— AIM OF THE TASK —
Wherever the string "Drink" appears in the records, return the line that holds it.

Records contained in a dataset
========================================

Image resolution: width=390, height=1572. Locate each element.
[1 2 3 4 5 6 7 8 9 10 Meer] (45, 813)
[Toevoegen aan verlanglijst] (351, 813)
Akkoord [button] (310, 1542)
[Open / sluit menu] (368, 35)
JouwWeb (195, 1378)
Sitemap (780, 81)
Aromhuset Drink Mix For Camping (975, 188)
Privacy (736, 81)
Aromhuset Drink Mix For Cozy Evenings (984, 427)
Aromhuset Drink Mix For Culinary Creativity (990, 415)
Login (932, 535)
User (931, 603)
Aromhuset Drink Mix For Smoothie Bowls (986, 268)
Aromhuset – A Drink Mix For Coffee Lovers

========================================

— EXERCISE OUTPUT —
Aromhuset Drink Mix For Camping (975, 188)
Aromhuset Drink Mix For Cozy Evenings (984, 427)
Aromhuset Drink Mix For Culinary Creativity (990, 415)
Aromhuset Drink Mix For Smoothie Bowls (986, 268)
Aromhuset – A Drink Mix For Coffee Lovers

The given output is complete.